Biosimilars Drug Market Isn’t Broken After All, USC Schaeffer Study Finds

The U.S. biosimilar drug market emerged in 2015 to provide safe, effective, and more affordable alternatives to existing biologic drugs, but it has been slow to develop compared with Europe.

Now, eight years into the U.S. experience with biosimilars, researchers at the USC Schaeffer Center have studied the cancer drug trastuzumab (Herceptin) and its five biosimilar entrants as an example of biosimilars’ potential to reduce drug prices. Published today in Health Affairs, the study is one of the first to look at several biosimilar competitors in terms of U.S. market share, price, and physician prescribing.

“With multiple biosimilar competitors entering the U.S. market quickly, trastuzumab is the best example to date of biosimilars fulfilling their promise to reduce biologic drug prices,” said study co-author Alice Chen, associate professor and vice dean for research at the USC Sol Price School of Public Policy and senior fellow at the USC Schaeffer Center. “In just three years, the trastuzumab market displayed important hallmarks of competition: doctors could choose among six products; new entrants rapidly captured market share from the originator; and prices steadily declined on all six options.
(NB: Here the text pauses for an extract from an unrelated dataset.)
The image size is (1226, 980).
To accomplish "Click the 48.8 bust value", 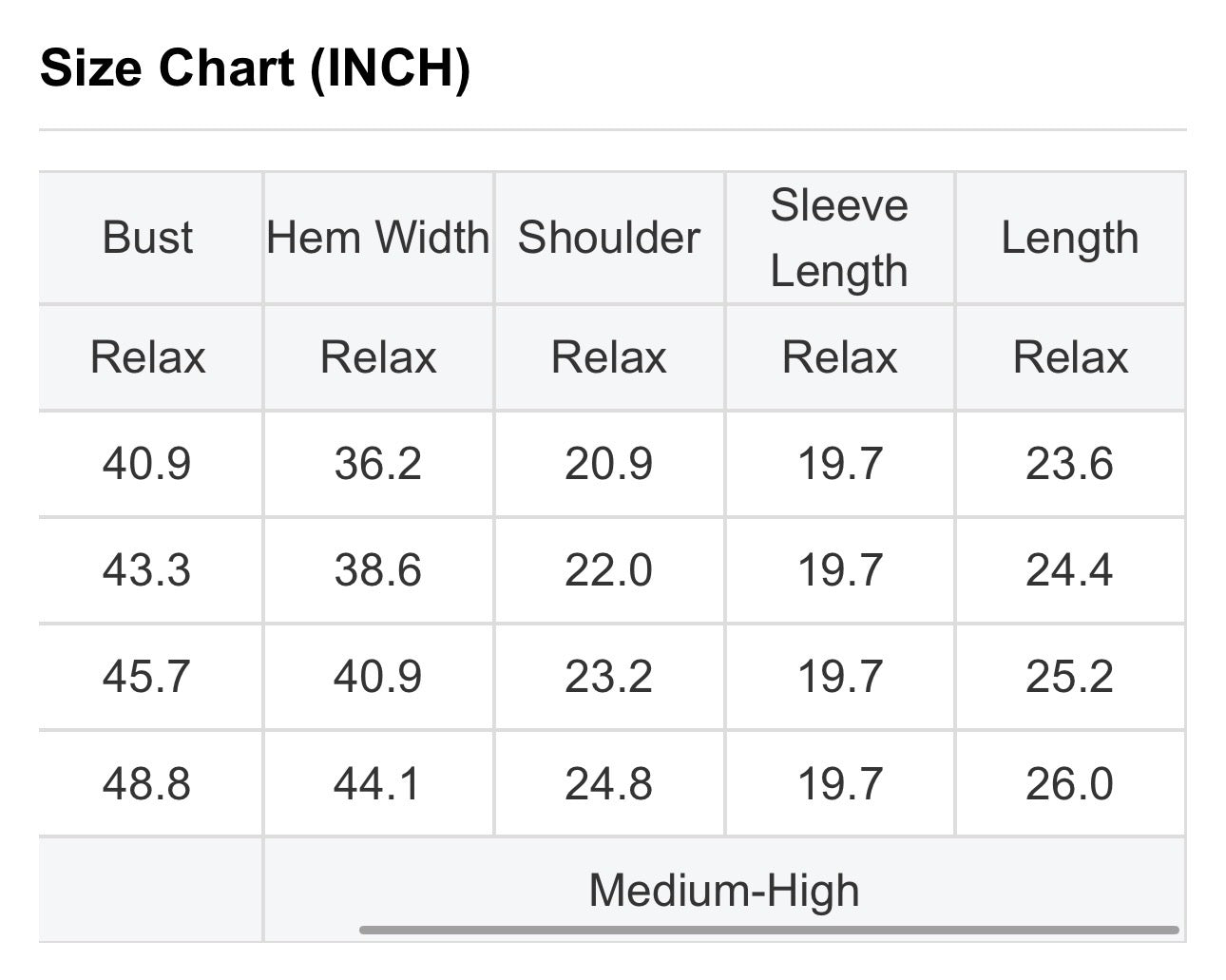I will [147, 784].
Prices of some versions declined by more than half, and the originator lost half of the market.”

Researchers evaluated changes in average sales price, net price, and the extent to which the first biosimilar retained its advantage over later biosimilar entrants. Data show that the originator, Herceptin, began losing market share immediately after the first biosimilar, Kanjinti, entered the market. Herceptin continued to lose market share with subsequent entrants including Ogivri, Trazimera, Herzuma, and Ontruzant.
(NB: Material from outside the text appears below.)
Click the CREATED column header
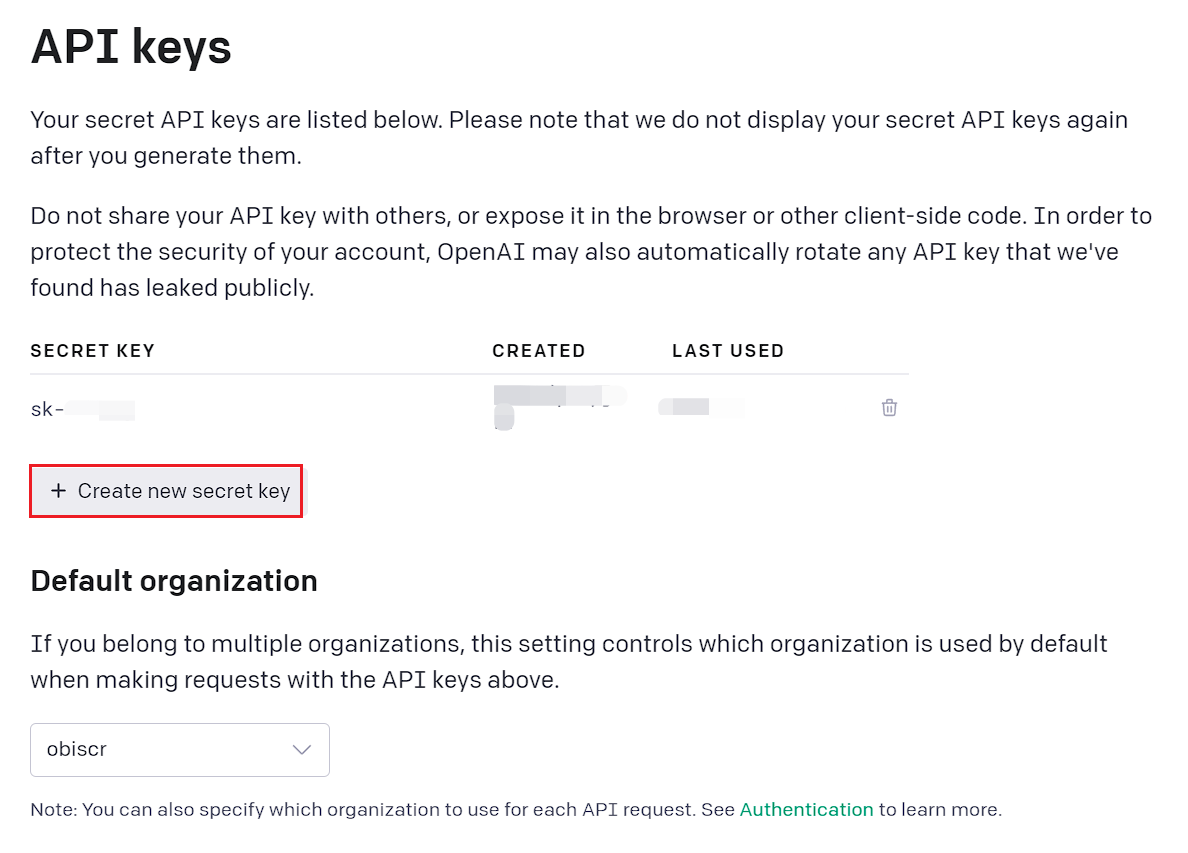1188x853 pixels. pos(538,351)
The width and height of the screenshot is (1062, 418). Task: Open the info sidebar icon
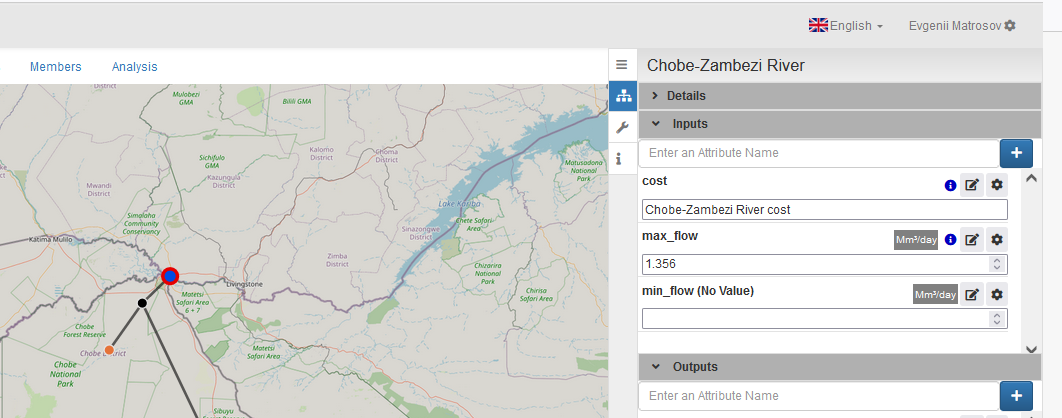pos(621,158)
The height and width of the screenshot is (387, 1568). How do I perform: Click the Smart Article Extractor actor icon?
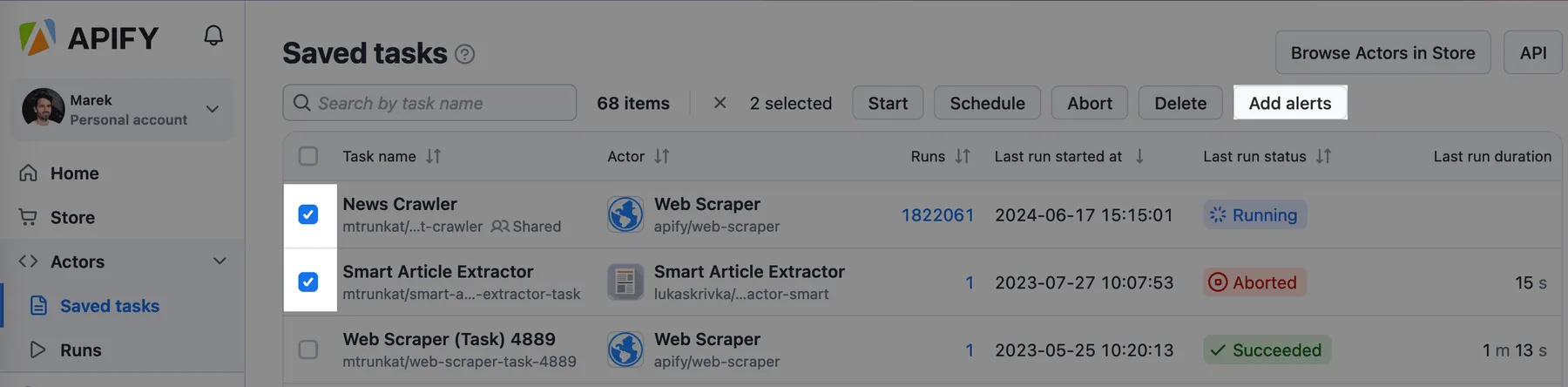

The data also show that while the existence of biosimilar options did not expand the total market for trastuzumab, multiple biosimilar products were viable and resulted in declining average sales price of all products.

Key findings

  • By the second quarter of 2022, the biosimilars’ average sales price ranged from 28% to 58% of Herceptin’s first quarter 2019 average sales price; the biosimilars’ net prices ranged from 15% to 46% of Herceptin’s pre-competition net price. 
  • Monthly costs for biosimilar trastuzumab were as low as $1,693 (average sales price) and $813 (net price) compared with the originator’s cost of $4,829 (average sales price) and $4,213 (net price).
  • Herceptin’s average sales price fell 21% from $101 to $80 per 10 milligrams. 
  • Kanjinti maintained a strong and persistent “first-mover advantage” over the subsequent four biosimilar entrants. While subsequent entrants achieved a higher market share in eight states, Kanjinti maintained the majority market share among biosimilars in most states.
  • Hospital-based physicians prescribing trastuzumab tended to prescribe either the biologic or a biosimilar, but not both, whereas office-based physicians prescribed more evenly across the drug choices. 

“Our analysis applies to a physician-administered drug under Medicare Part B, and provides the best evidence so far that biosimilars can reduce originator drug prices quickly, in the same way that generics reduce prices of small-molecule drugs,” said co-author Karen Van Nuys, executive director of the Value of Life Sciences Innovation program and a senior fellow at the USC Schaeffer Center. “Our findings support the growing body of evidence that biosimilars do in fact reduce biologic drug prices in the physician-administered market. Whether they can do the same in the retail drug market remains to be seen, as the industry brings more of these products to the market.”

Additional study authors included Katrina M. Kaiser, Laura Gascue, and Maria-Alice Manetas. Funding for this paper was provided by the USC Schaeffer Center.